Une conception différente de la démocratie
Lors de votre récente conférence de presse, vous avez cru bon de commenter mon engagement sur la troisième circonscription de l'Isère.
Puisque vous choisissez le débat public, permettez-moi d'y répondre publiquement.
Vous semblez considérer qu'une circonscription relève d'un droit acquis, presque d'un patrimoine politique.
Je ne partage pas cette vision de la démocratie.
Une circonscription ne devrait jamais s'hériter.
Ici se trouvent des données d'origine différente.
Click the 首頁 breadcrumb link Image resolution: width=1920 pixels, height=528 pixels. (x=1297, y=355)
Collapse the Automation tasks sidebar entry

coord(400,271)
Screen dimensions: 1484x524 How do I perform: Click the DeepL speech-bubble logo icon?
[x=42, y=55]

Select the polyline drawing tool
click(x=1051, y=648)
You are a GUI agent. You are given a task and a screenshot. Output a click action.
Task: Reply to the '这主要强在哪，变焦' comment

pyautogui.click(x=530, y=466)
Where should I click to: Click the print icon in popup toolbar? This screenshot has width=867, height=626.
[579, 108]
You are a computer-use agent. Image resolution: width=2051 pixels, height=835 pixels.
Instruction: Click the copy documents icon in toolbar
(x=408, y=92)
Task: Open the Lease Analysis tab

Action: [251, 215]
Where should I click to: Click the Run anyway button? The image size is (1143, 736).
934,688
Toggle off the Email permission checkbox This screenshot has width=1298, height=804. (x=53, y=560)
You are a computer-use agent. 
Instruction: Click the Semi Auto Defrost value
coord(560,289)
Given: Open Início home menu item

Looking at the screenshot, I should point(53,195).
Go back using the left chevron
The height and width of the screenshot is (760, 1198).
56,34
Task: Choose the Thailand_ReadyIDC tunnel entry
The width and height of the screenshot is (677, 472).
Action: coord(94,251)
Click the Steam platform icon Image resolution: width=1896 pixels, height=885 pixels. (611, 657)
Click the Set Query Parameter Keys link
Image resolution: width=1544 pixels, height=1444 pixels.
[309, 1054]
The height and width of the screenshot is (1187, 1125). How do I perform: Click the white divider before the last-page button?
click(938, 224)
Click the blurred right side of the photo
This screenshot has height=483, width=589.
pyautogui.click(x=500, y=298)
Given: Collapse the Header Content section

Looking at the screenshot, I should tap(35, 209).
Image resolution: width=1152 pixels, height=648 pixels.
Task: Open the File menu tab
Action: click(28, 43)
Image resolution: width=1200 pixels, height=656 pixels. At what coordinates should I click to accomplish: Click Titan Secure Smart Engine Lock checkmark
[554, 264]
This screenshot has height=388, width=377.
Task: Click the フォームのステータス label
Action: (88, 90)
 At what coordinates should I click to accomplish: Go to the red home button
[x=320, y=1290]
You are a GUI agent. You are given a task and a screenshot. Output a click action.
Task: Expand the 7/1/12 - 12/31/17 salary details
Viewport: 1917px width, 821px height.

Elle devrait toujours se mériter.
Elle n'appartient ni à un parti, ni à un appareil, ni à ceux qui distribuent les investitures.
Elle appartient aux habitants.
Une mémoire politique sélective
Vous semblez avoir oublié que Michel Destot a représenté cette circonscription pendant de très nombreuses années.
Personne ne prétendait alors qu'elle était devenue la propriété du Parti socialiste.
Pourquoi ce qui était inconcevable hier deviendrait-il acceptable aujourd'hui ?
Vous invoquez régulièrement l'union de la gauche.
Pourtant, dans les faits, La France insoumise consacre une énergie considérable à combattre les autres forces de gauche.
À force de désigner des adversaires dans son propre camp, il ne faut pas s'étonner que la confiance s'effrite.
Les leçons de démocratie commencent par soi-même
Avant de vouloir donner des leçons de démocratie aux autres, encore faut-il commencer par les appliquer à soi-même.
Lorsque vous annoncez publiquement vouloir empêcher une artiste de se produire en organisant un « blocus militant » et en mobilisant « les moyens humains », vous franchissez une ligne rouge.
En démocratie, on répond à une idée par une autre idée, pas en empêchant une représentation.
Cette conception de la liberté d'expression et de la création artistique interroge profondément votre conception de la démocratie.
Et lorsque, dans le même temps, deux élus de votre propre groupe dénoncent publiquement un « système bien rodé de violences et de jeux de pouvoir » avant de quitter leurs fonctions, cela ne donne pas davantage de leçons à recevoir en matière de fonctionnement démocratique.
Deux parcours, deux expériences
Pour ma part, je n'ai jamais considéré un mandat comme une rente, ni une investiture comme un héritage.
Être élu, ce n'est pas attendre les élections.
C'est être présent, écouter, proposer et agir.
Voilà plus de trente ans que je suis engagé auprès des Grenobloises et des Grenoblois.
Je suis conducteur de bus, un ouvrier du transport dans l'agglomération grenobloise.
Chaque jour, je partage le quotidien des habitants, leurs préoccupations, leurs difficultés et leurs espoirs.
Je vis cette ville dans la vraie vie, pas uniquement au rythme des échéances électorales.
C'est sans doute ce qui nous distingue.
Mon engagement s'est construit dans le travail, dans le monde associatif, au volant d'un bus, auprès des plus fragiles avec le Samu Social, puis dans les responsabilités publiques.
Le vôtre s'est construit au sein des appareils politiques et des fonctions de collaborateur.
Je ne conteste pas ce parcours.
Mais lorsqu'on prétend représenter la vie des autres, il faut aussi avoir connu autre chose que la vie politique.
Une autre idée de la République
La République n'a pas besoin d'une nouvelle génération de professionnels de l'appareil.
Elle a besoin d'élus qui apportent avec eux un morceau de vie réelle, une expérience professionnelle et une connaissance concrète du quotidien de celles et ceux qu'ils représentent.
Avant de parler au nom des citoyens, encore faut-il avoir partagé leur vie autrement qu'à travers les permanences, les réunions et les cabinets.
Je continuerai à défendre une gauche républicaine, sociale, laïque, européenne et profondément démocratique.
Une gauche qui rassemble au lieu d'exclure, qui débat au lieu de censurer, qui convainc au lieu d'empêcher, qui respecte la pluralité des opinions plutôt que de chercher à les faire taire.
La seule légitimité
À chacun sa conception de la politique.
La mienne est simple : la confiance ne se distribue pas dans les appareils.
Elle se mérite, chaque jour, auprès des citoyens.
La démocratie ne consiste pas à faire taire ceux qui pensent autrement, ni à faire le vide autour de soi.
Elle consiste à convaincre.
C'est une différence essentielle.
Je ne demande aucun privilège, aucun héritage, aucun passe-droit.
Je demande simplement que les citoyens soient libres de choisir.
C'est cela, la démocratie.
Et c'est précisément parce que je crois à cette exigence démocratique que je continuerai mon engagement, librement, avec une seule boussole : l'intérêt général.
Les électrices et les électeurs décideront. Comme toujours. Parce qu'en démocratie, une circonscription n'appartient à personne. Elle ne s'hérite pas. Elle se mérite.